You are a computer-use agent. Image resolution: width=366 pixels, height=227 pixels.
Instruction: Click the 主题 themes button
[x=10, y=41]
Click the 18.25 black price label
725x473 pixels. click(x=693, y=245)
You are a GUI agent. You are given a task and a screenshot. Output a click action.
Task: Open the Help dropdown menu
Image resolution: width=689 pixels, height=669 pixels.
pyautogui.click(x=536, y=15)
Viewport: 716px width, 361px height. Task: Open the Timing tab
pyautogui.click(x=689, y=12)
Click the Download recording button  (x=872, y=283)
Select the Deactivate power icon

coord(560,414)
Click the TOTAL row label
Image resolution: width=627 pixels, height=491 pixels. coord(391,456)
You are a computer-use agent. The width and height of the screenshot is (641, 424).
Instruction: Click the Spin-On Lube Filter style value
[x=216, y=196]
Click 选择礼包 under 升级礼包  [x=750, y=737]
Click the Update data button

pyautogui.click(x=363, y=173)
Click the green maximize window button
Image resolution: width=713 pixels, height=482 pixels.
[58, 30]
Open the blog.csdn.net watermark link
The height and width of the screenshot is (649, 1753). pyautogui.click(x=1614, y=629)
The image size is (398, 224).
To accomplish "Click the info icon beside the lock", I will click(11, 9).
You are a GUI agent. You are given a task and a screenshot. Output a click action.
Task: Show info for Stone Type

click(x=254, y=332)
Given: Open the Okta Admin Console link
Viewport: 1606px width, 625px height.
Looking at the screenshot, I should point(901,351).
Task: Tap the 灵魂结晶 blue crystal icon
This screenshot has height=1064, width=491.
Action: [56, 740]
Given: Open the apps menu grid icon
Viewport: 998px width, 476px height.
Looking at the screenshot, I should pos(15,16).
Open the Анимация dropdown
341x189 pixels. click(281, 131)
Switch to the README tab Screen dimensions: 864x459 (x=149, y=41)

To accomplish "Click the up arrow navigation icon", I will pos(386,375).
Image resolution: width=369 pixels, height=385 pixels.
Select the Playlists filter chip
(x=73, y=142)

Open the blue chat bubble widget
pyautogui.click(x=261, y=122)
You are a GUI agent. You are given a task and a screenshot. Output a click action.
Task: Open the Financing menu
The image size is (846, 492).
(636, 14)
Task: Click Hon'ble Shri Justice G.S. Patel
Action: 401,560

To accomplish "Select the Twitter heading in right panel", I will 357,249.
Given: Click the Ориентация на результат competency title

◇ ◇ ◇ ◇

* **SHORT TASK**: Output the lines above exactly as they appear, all of them.

* **WORKED SOLUTION**:
You are a computer-use agent. Image resolution: width=366 pixels, height=227 pixels.
Instruction: Click the 主题 themes button
[x=10, y=41]
Click the 18.25 black price label
725x473 pixels. click(x=693, y=245)
You are a GUI agent. You are given a task and a screenshot. Output a click action.
Task: Open the Help dropdown menu
Image resolution: width=689 pixels, height=669 pixels.
pyautogui.click(x=536, y=15)
Viewport: 716px width, 361px height. Task: Open the Timing tab
pyautogui.click(x=689, y=12)
Click the Download recording button  (x=872, y=283)
Select the Deactivate power icon

coord(560,414)
Click the TOTAL row label
Image resolution: width=627 pixels, height=491 pixels. coord(391,456)
You are a computer-use agent. The width and height of the screenshot is (641, 424).
Instruction: Click the Spin-On Lube Filter style value
[x=216, y=196]
Click 选择礼包 under 升级礼包  [x=750, y=737]
Click the Update data button

pyautogui.click(x=363, y=173)
Click the green maximize window button
Image resolution: width=713 pixels, height=482 pixels.
[58, 30]
Open the blog.csdn.net watermark link
The height and width of the screenshot is (649, 1753). pyautogui.click(x=1614, y=629)
The image size is (398, 224).
To accomplish "Click the info icon beside the lock", I will click(11, 9).
You are a GUI agent. You are given a task and a screenshot. Output a click action.
Task: Show info for Stone Type

click(x=254, y=332)
Given: Open the Okta Admin Console link
Viewport: 1606px width, 625px height.
Looking at the screenshot, I should point(901,351).
Task: Tap the 灵魂结晶 blue crystal icon
This screenshot has height=1064, width=491.
Action: [56, 740]
Given: Open the apps menu grid icon
Viewport: 998px width, 476px height.
Looking at the screenshot, I should pos(15,16).
Open the Анимация dropdown
341x189 pixels. click(281, 131)
Switch to the README tab Screen dimensions: 864x459 (x=149, y=41)

To accomplish "Click the up arrow navigation icon", I will pos(386,375).
Image resolution: width=369 pixels, height=385 pixels.
Select the Playlists filter chip
(x=73, y=142)

Open the blue chat bubble widget
pyautogui.click(x=261, y=122)
You are a GUI agent. You are given a task and a screenshot. Output a click action.
Task: Open the Financing menu
The image size is (846, 492).
(636, 14)
Task: Click Hon'ble Shri Justice G.S. Patel
Action: 401,560

To accomplish "Select the Twitter heading in right panel", I will 357,249.
Given: Click the Ориентация на результат competency title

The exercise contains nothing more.